-- AIM OF THE TASK --
Filter the entries below, copying out each line that contains the word "chart".
----------------------------------------
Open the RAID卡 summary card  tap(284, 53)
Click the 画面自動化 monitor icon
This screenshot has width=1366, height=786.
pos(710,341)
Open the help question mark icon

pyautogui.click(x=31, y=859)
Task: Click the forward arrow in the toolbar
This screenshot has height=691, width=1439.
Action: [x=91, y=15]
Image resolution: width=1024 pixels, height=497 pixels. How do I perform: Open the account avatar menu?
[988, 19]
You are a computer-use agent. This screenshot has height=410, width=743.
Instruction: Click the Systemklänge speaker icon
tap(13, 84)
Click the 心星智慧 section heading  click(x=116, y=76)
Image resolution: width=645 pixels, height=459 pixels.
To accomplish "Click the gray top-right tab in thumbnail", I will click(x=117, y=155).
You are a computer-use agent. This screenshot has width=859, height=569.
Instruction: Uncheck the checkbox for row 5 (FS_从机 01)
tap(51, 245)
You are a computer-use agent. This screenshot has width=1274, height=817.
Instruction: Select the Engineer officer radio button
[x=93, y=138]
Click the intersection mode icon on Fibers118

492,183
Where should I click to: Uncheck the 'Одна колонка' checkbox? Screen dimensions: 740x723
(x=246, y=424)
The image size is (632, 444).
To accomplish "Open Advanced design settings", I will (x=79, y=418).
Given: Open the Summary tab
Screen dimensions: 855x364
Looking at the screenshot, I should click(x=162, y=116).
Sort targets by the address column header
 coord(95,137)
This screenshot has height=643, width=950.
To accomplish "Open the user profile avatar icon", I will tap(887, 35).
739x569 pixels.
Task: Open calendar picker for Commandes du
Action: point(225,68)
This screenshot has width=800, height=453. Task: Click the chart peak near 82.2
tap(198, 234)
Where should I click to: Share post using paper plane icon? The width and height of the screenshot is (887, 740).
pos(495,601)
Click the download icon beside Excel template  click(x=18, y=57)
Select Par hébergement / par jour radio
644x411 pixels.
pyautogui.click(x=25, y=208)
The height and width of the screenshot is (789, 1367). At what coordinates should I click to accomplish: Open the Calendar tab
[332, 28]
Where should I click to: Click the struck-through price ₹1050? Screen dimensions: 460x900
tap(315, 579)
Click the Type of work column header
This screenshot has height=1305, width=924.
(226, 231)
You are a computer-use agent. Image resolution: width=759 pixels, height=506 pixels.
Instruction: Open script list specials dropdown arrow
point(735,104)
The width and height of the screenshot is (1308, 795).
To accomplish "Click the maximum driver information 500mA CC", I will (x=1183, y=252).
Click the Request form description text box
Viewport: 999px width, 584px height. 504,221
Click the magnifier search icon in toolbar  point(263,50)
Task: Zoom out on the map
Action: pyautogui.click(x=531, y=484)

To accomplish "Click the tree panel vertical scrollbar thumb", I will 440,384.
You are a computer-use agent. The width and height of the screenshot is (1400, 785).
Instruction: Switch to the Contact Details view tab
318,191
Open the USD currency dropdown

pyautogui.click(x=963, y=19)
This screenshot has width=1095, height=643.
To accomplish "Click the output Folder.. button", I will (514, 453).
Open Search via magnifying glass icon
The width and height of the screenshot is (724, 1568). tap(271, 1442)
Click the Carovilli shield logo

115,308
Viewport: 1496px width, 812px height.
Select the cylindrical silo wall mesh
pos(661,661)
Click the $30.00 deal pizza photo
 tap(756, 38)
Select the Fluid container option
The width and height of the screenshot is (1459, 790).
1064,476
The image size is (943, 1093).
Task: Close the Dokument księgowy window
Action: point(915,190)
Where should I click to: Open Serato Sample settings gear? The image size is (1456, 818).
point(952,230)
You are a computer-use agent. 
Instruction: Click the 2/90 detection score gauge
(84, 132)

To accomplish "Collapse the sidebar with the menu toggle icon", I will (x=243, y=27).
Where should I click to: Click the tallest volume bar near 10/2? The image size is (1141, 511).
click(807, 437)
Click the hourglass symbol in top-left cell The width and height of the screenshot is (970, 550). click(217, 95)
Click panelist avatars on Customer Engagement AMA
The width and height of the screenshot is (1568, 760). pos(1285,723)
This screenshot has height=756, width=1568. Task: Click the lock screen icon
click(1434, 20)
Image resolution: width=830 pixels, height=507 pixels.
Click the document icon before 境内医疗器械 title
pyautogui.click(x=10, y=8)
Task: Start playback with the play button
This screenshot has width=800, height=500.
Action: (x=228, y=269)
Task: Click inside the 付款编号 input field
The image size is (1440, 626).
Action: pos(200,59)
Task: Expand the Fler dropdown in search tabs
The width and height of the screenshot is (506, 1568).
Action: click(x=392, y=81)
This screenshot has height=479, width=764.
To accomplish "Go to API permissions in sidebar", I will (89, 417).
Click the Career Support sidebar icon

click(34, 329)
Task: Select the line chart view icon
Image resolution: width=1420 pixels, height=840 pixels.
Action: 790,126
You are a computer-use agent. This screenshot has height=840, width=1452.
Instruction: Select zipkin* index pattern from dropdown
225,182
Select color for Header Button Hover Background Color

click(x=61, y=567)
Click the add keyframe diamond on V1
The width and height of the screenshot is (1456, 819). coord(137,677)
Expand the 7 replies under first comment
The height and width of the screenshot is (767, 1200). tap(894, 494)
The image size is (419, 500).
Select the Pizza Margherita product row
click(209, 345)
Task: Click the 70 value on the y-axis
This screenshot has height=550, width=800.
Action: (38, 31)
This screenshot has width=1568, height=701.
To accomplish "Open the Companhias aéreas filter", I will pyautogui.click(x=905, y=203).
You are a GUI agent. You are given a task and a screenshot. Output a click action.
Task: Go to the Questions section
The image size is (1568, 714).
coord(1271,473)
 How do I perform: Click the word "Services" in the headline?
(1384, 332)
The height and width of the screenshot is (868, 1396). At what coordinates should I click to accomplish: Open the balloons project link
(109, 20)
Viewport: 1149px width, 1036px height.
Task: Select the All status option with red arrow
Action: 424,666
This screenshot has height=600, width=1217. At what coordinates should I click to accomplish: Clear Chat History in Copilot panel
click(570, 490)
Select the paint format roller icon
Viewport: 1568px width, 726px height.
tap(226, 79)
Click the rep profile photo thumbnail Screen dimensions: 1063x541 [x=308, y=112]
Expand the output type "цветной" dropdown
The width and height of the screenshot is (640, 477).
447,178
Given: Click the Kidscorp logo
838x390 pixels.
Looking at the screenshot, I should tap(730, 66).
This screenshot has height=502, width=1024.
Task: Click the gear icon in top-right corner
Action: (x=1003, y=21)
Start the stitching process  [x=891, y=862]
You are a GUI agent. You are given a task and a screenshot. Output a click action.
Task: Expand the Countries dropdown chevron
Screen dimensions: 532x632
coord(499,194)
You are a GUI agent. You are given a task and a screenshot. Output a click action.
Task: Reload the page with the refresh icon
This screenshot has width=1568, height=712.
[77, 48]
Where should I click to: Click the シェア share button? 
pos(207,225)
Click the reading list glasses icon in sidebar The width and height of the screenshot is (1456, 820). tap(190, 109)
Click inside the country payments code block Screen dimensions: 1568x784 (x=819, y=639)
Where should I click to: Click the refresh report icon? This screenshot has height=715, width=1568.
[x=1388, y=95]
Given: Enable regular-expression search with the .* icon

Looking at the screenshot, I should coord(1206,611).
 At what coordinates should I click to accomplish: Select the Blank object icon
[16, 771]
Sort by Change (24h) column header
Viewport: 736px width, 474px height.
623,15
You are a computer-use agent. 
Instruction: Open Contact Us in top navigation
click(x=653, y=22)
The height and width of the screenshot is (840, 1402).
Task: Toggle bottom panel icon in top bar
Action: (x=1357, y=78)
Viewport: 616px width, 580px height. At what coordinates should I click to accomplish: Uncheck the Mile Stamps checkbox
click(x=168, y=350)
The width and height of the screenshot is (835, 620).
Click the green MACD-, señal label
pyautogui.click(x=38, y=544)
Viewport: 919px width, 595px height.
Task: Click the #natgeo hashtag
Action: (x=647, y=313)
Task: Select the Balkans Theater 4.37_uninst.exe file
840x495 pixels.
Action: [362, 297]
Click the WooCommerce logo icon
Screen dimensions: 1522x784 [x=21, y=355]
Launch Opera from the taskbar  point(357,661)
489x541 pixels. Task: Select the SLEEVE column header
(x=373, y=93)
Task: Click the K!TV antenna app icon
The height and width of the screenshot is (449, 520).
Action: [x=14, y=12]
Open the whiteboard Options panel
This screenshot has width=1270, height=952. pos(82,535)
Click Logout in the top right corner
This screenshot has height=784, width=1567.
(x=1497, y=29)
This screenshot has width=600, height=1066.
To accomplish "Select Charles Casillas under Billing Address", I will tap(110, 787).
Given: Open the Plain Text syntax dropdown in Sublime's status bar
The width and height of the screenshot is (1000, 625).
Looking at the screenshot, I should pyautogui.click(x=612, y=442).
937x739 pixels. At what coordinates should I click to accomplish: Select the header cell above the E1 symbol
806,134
----------------------------------------
-- EXERCISE RESPONSE --
This screenshot has width=800, height=453. Task: Click the chart peak near 82.2
Task: Select the line chart view icon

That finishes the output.